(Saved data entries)
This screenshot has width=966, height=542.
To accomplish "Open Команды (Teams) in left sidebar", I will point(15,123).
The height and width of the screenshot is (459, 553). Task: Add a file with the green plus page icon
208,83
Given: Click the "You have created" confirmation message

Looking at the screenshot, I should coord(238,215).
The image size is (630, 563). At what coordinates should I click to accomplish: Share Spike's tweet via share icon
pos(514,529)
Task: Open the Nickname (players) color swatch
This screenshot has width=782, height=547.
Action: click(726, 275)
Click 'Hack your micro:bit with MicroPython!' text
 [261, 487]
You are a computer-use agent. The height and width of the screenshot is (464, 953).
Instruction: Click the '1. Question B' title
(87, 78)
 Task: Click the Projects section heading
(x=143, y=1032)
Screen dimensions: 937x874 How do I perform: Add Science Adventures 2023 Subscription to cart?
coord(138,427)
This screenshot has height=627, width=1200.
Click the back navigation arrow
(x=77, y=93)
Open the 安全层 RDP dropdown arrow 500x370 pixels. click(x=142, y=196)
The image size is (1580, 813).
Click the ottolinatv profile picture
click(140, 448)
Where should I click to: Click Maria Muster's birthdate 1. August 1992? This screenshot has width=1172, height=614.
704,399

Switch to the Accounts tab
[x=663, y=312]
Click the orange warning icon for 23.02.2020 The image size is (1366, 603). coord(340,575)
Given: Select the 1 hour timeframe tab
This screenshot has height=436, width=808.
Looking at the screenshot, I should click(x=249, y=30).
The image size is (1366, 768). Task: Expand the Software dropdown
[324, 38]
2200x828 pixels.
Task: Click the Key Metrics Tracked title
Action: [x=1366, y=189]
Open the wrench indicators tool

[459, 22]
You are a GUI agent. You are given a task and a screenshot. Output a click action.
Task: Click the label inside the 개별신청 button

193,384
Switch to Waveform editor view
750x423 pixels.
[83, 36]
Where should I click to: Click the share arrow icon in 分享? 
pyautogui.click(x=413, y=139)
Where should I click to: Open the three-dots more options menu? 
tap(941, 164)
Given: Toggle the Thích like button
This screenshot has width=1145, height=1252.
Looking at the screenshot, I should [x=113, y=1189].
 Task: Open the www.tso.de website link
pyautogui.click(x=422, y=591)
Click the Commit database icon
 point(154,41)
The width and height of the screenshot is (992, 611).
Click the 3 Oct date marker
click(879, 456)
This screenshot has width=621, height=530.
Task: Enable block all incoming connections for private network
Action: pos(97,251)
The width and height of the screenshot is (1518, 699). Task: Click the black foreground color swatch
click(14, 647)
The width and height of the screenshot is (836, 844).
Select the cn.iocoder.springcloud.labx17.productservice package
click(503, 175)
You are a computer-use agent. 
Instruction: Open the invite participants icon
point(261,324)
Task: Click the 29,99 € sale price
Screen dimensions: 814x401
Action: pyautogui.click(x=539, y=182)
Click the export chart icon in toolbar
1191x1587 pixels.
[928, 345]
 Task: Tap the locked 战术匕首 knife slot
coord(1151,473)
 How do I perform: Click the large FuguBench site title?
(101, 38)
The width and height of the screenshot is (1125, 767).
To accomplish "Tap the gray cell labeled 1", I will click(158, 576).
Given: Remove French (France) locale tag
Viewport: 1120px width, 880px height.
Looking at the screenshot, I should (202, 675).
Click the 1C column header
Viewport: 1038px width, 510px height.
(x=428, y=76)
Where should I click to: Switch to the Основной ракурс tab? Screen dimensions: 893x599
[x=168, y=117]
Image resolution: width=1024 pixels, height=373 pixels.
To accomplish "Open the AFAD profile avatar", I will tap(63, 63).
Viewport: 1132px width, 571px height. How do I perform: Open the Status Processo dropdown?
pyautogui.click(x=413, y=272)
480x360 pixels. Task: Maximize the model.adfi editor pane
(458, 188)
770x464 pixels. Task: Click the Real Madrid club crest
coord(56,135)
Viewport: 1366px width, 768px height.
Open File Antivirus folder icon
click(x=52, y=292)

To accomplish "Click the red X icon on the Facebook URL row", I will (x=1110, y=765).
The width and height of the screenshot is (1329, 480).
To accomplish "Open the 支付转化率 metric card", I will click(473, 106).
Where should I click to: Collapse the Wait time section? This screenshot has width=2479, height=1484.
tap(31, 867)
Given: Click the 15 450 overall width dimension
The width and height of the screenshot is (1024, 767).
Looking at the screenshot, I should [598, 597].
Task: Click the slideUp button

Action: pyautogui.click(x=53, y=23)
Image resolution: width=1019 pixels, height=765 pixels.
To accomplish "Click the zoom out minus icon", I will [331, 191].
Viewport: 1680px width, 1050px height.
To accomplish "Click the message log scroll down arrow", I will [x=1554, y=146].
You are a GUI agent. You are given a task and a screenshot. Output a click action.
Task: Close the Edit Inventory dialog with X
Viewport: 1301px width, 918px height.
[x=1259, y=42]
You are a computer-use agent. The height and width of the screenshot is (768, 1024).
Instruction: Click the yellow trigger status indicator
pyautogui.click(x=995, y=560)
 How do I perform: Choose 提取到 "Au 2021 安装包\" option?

→ **WORK REQUEST**: Every one of the records is to be copied word for word.

→ **WRITTEN REPLY**:
This screenshot has width=966, height=542.
To accomplish "Open Команды (Teams) in left sidebar", I will point(15,123).
The height and width of the screenshot is (459, 553). Task: Add a file with the green plus page icon
208,83
Given: Click the "You have created" confirmation message

Looking at the screenshot, I should coord(238,215).
The image size is (630, 563). At what coordinates should I click to accomplish: Share Spike's tweet via share icon
pos(514,529)
Task: Open the Nickname (players) color swatch
This screenshot has width=782, height=547.
Action: click(726, 275)
Click 'Hack your micro:bit with MicroPython!' text
 [261, 487]
You are a computer-use agent. The height and width of the screenshot is (464, 953).
Instruction: Click the '1. Question B' title
(87, 78)
 Task: Click the Projects section heading
(x=143, y=1032)
Screen dimensions: 937x874 How do I perform: Add Science Adventures 2023 Subscription to cart?
coord(138,427)
This screenshot has height=627, width=1200.
Click the back navigation arrow
(x=77, y=93)
Open the 安全层 RDP dropdown arrow 500x370 pixels. click(x=142, y=196)
The image size is (1580, 813).
Click the ottolinatv profile picture
click(140, 448)
Where should I click to: Click Maria Muster's birthdate 1. August 1992? This screenshot has width=1172, height=614.
704,399

Switch to the Accounts tab
[x=663, y=312]
Click the orange warning icon for 23.02.2020 The image size is (1366, 603). coord(340,575)
Given: Select the 1 hour timeframe tab
This screenshot has height=436, width=808.
Looking at the screenshot, I should click(x=249, y=30).
The image size is (1366, 768). Task: Expand the Software dropdown
[324, 38]
2200x828 pixels.
Task: Click the Key Metrics Tracked title
Action: [x=1366, y=189]
Open the wrench indicators tool

[459, 22]
You are a GUI agent. You are given a task and a screenshot. Output a click action.
Task: Click the label inside the 개별신청 button

193,384
Switch to Waveform editor view
750x423 pixels.
[83, 36]
Where should I click to: Click the share arrow icon in 分享? 
pyautogui.click(x=413, y=139)
Where should I click to: Open the three-dots more options menu? 
tap(941, 164)
Given: Toggle the Thích like button
This screenshot has width=1145, height=1252.
Looking at the screenshot, I should [x=113, y=1189].
 Task: Open the www.tso.de website link
pyautogui.click(x=422, y=591)
Click the Commit database icon
 point(154,41)
The width and height of the screenshot is (992, 611).
Click the 3 Oct date marker
click(879, 456)
This screenshot has width=621, height=530.
Task: Enable block all incoming connections for private network
Action: pos(97,251)
The width and height of the screenshot is (1518, 699). Task: Click the black foreground color swatch
click(14, 647)
The width and height of the screenshot is (836, 844).
Select the cn.iocoder.springcloud.labx17.productservice package
click(503, 175)
You are a computer-use agent. 
Instruction: Open the invite participants icon
point(261,324)
Task: Click the 29,99 € sale price
Screen dimensions: 814x401
Action: pyautogui.click(x=539, y=182)
Click the export chart icon in toolbar
1191x1587 pixels.
[928, 345]
 Task: Tap the locked 战术匕首 knife slot
coord(1151,473)
 How do I perform: Click the large FuguBench site title?
(101, 38)
The width and height of the screenshot is (1125, 767).
To accomplish "Tap the gray cell labeled 1", I will click(158, 576).
Given: Remove French (France) locale tag
Viewport: 1120px width, 880px height.
Looking at the screenshot, I should (202, 675).
Click the 1C column header
Viewport: 1038px width, 510px height.
(x=428, y=76)
Where should I click to: Switch to the Основной ракурс tab? Screen dimensions: 893x599
[x=168, y=117]
Image resolution: width=1024 pixels, height=373 pixels.
To accomplish "Open the AFAD profile avatar", I will tap(63, 63).
Viewport: 1132px width, 571px height. How do I perform: Open the Status Processo dropdown?
pyautogui.click(x=413, y=272)
480x360 pixels. Task: Maximize the model.adfi editor pane
(458, 188)
770x464 pixels. Task: Click the Real Madrid club crest
coord(56,135)
Viewport: 1366px width, 768px height.
Open File Antivirus folder icon
click(x=52, y=292)

To accomplish "Click the red X icon on the Facebook URL row", I will (x=1110, y=765).
The width and height of the screenshot is (1329, 480).
To accomplish "Open the 支付转化率 metric card", I will click(473, 106).
Where should I click to: Collapse the Wait time section? This screenshot has width=2479, height=1484.
tap(31, 867)
Given: Click the 15 450 overall width dimension
The width and height of the screenshot is (1024, 767).
Looking at the screenshot, I should [598, 597].
Task: Click the slideUp button

Action: pyautogui.click(x=53, y=23)
Image resolution: width=1019 pixels, height=765 pixels.
To accomplish "Click the zoom out minus icon", I will [331, 191].
Viewport: 1680px width, 1050px height.
To accomplish "Click the message log scroll down arrow", I will [x=1554, y=146].
You are a GUI agent. You are given a task and a screenshot. Output a click action.
Task: Close the Edit Inventory dialog with X
Viewport: 1301px width, 918px height.
[x=1259, y=42]
You are a computer-use agent. The height and width of the screenshot is (768, 1024).
Instruction: Click the yellow trigger status indicator
pyautogui.click(x=995, y=560)
 How do I perform: Choose 提取到 "Au 2021 安装包\" option?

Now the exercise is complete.